### What to work on:
Exactly as written, retype the lines that run from the line holding "Where should I" through the end of the records below. Do not include pictures.

Data section START

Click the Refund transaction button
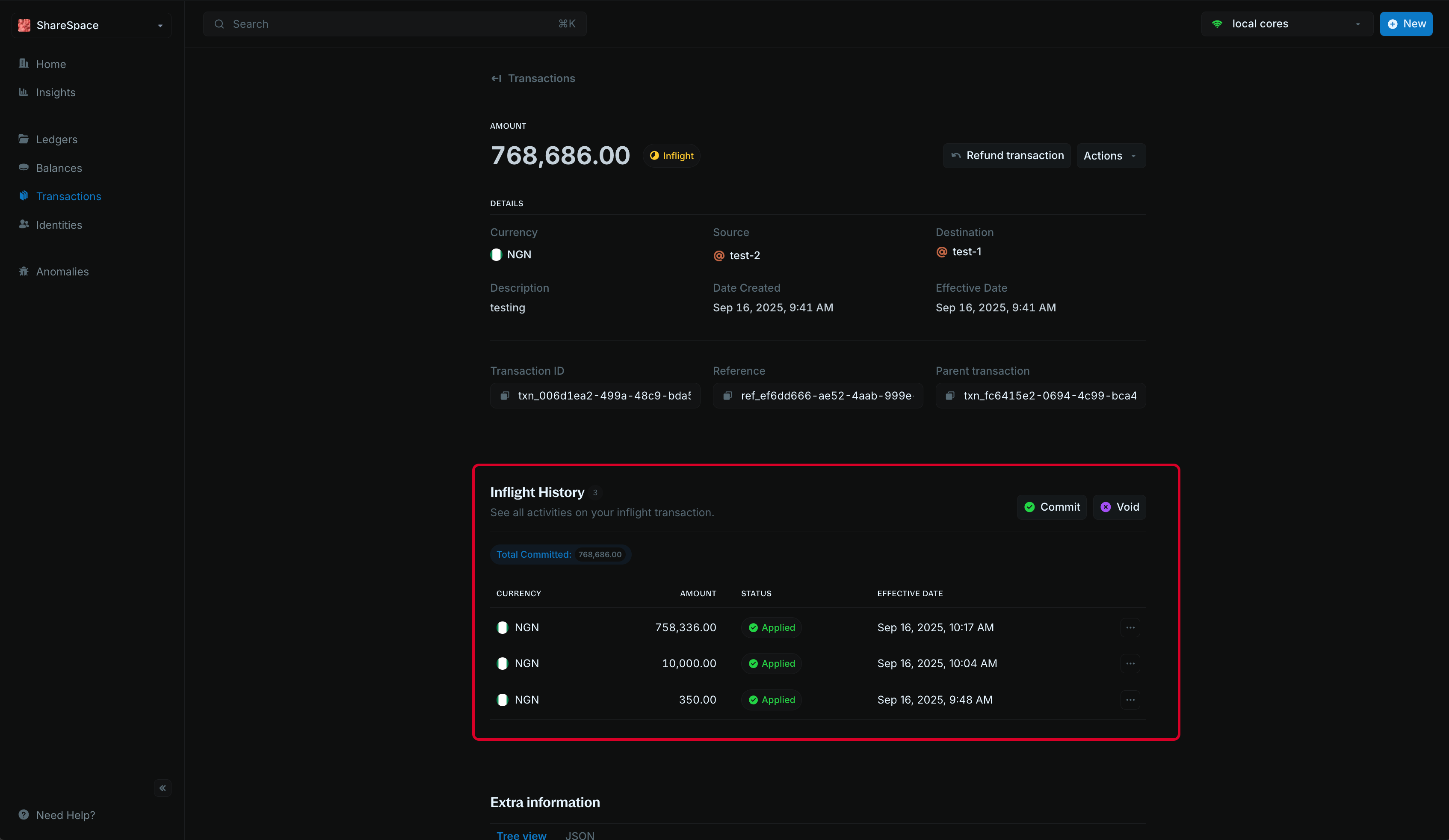The image size is (1449, 840). click(1006, 155)
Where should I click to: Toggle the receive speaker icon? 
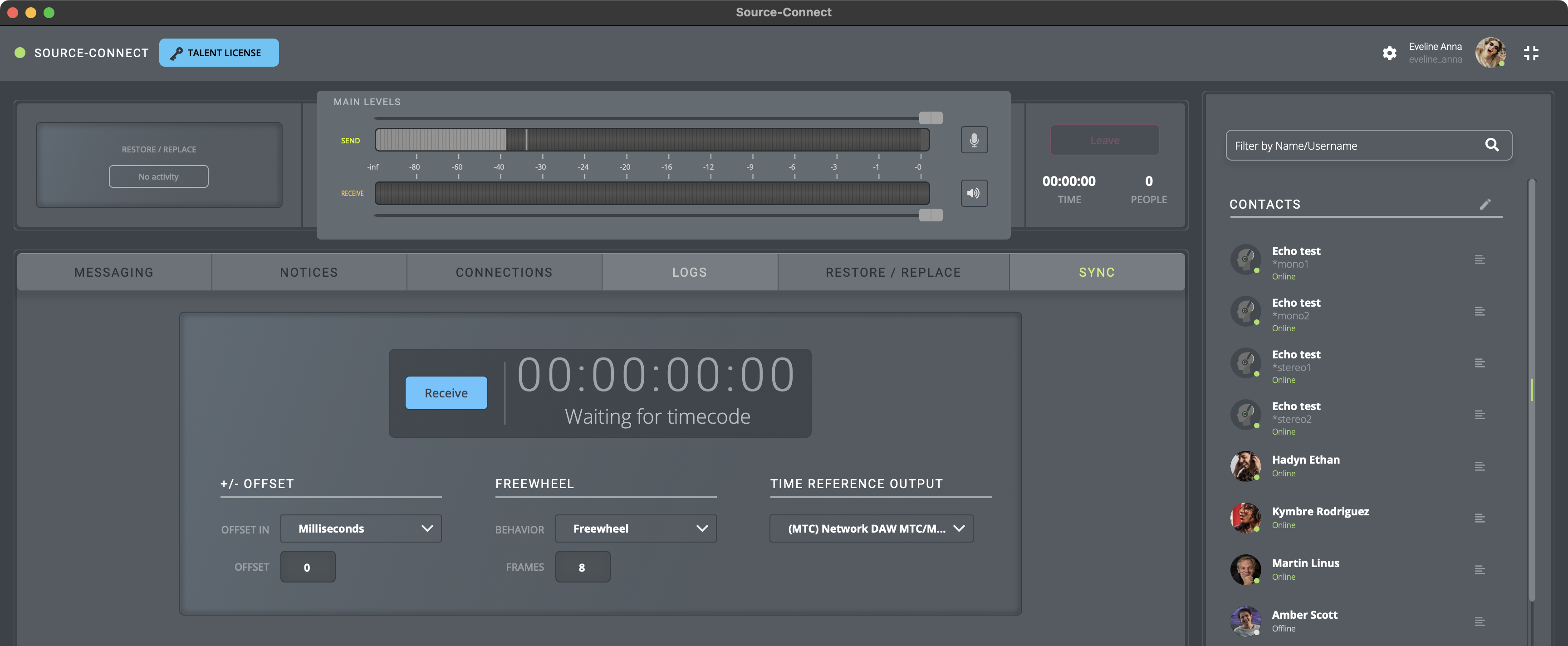point(974,193)
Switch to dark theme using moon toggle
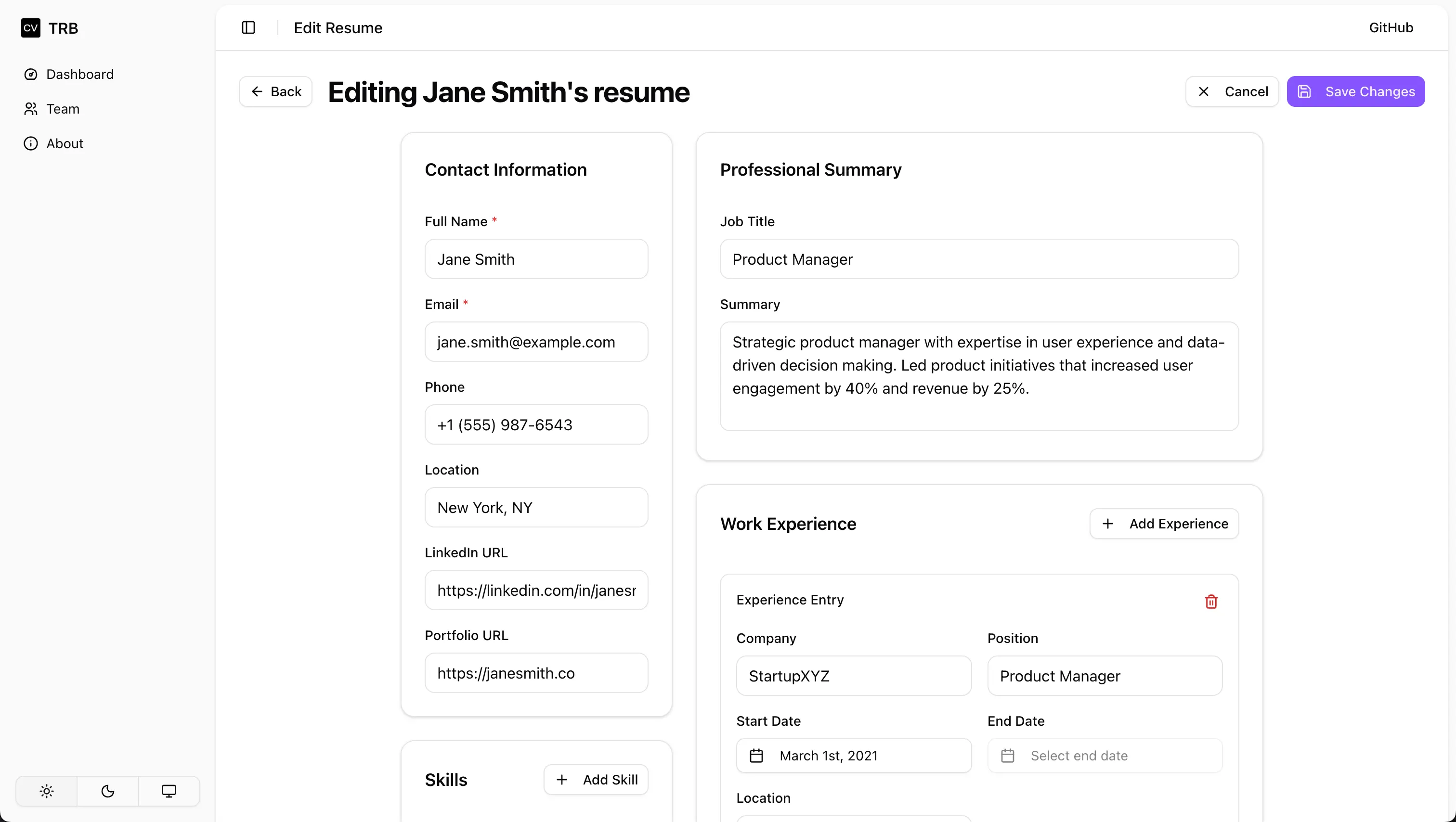 pyautogui.click(x=107, y=791)
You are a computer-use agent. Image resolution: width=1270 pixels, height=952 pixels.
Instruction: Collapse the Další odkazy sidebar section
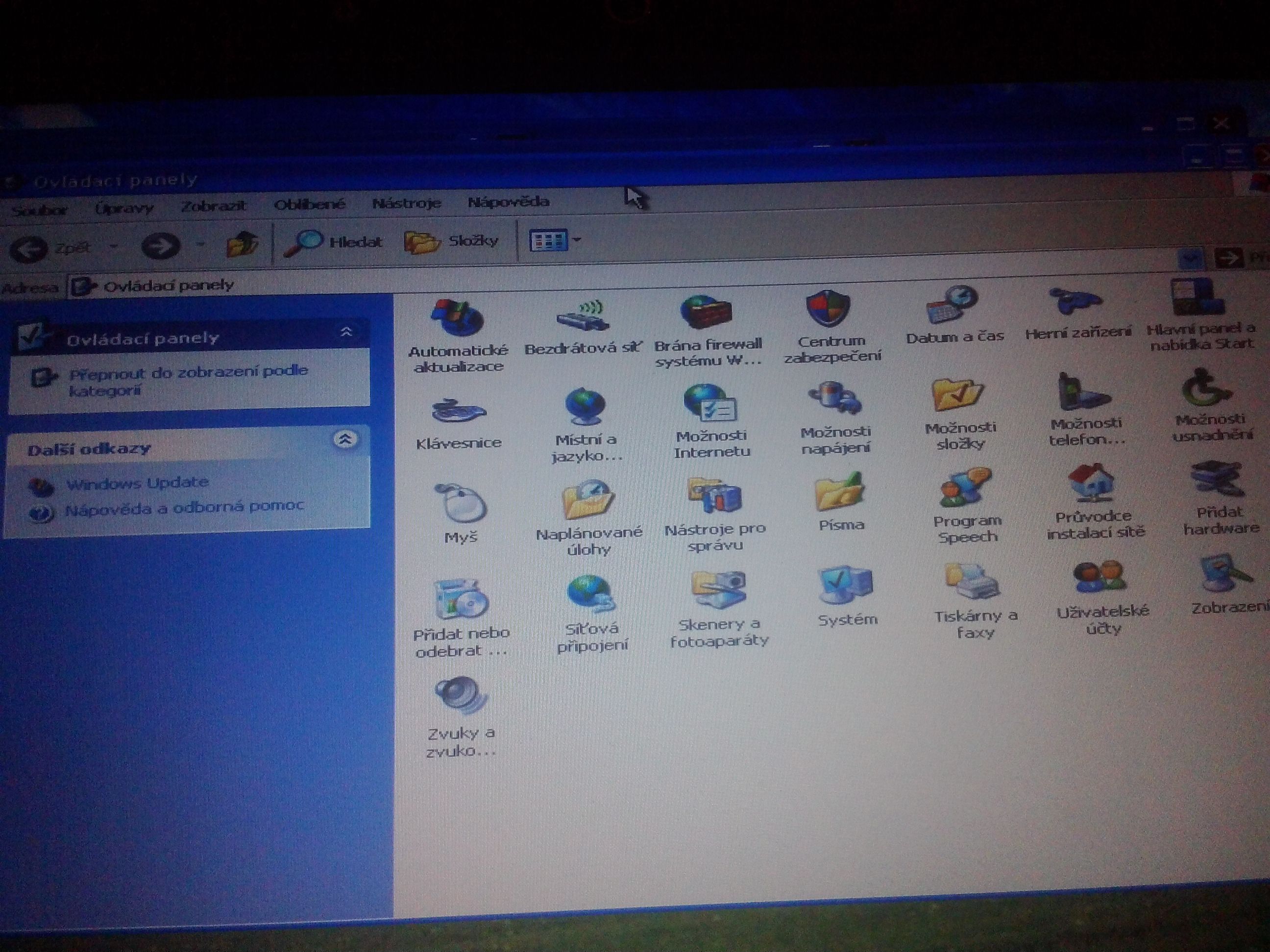pos(344,440)
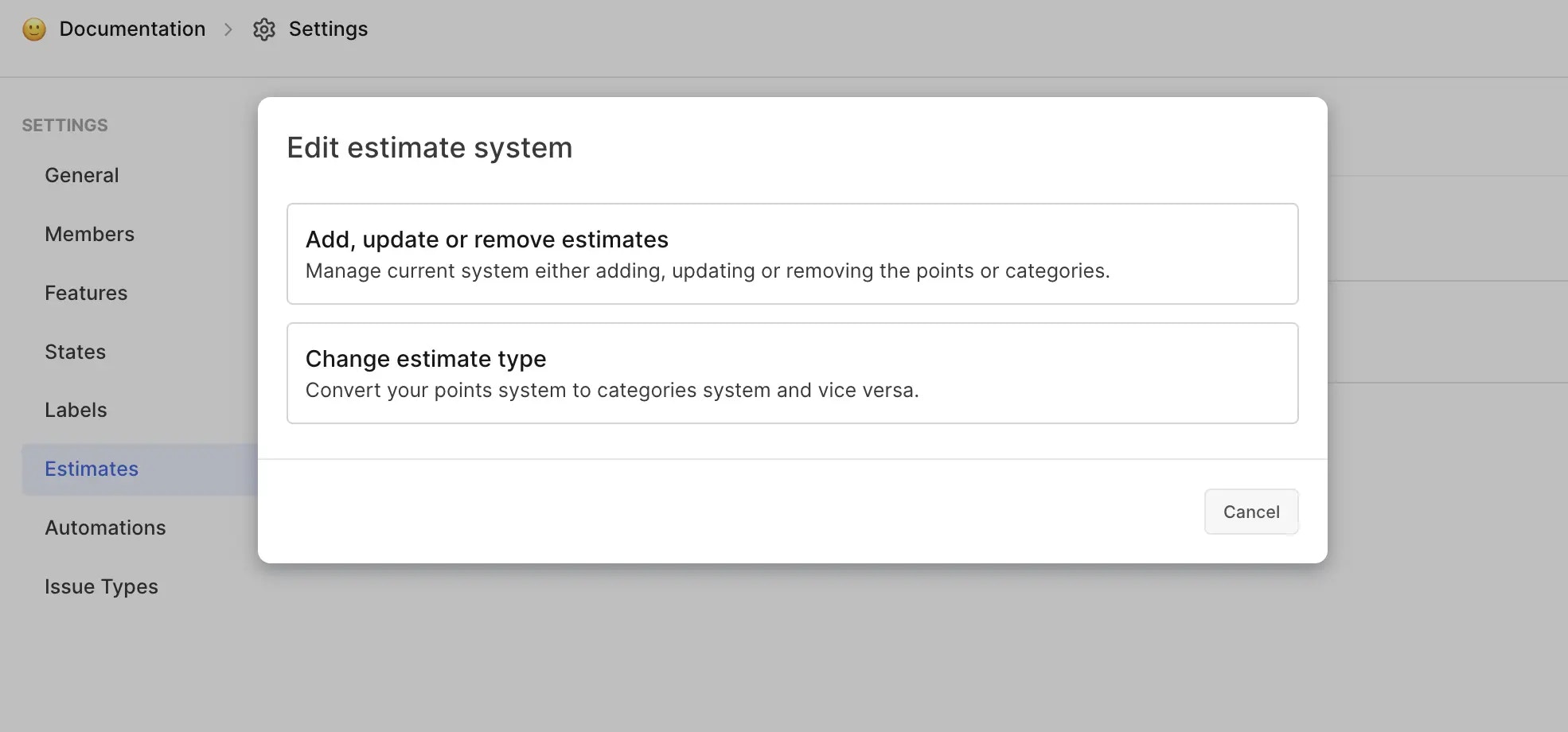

Data section END

### Completed task:
Where should I click to: Toggle the receive speaker icon? 
point(974,193)
Switch to dark theme using moon toggle
 pyautogui.click(x=107, y=791)
You are a computer-use agent. Image resolution: width=1270 pixels, height=952 pixels.
Instruction: Collapse the Další odkazy sidebar section
pos(344,440)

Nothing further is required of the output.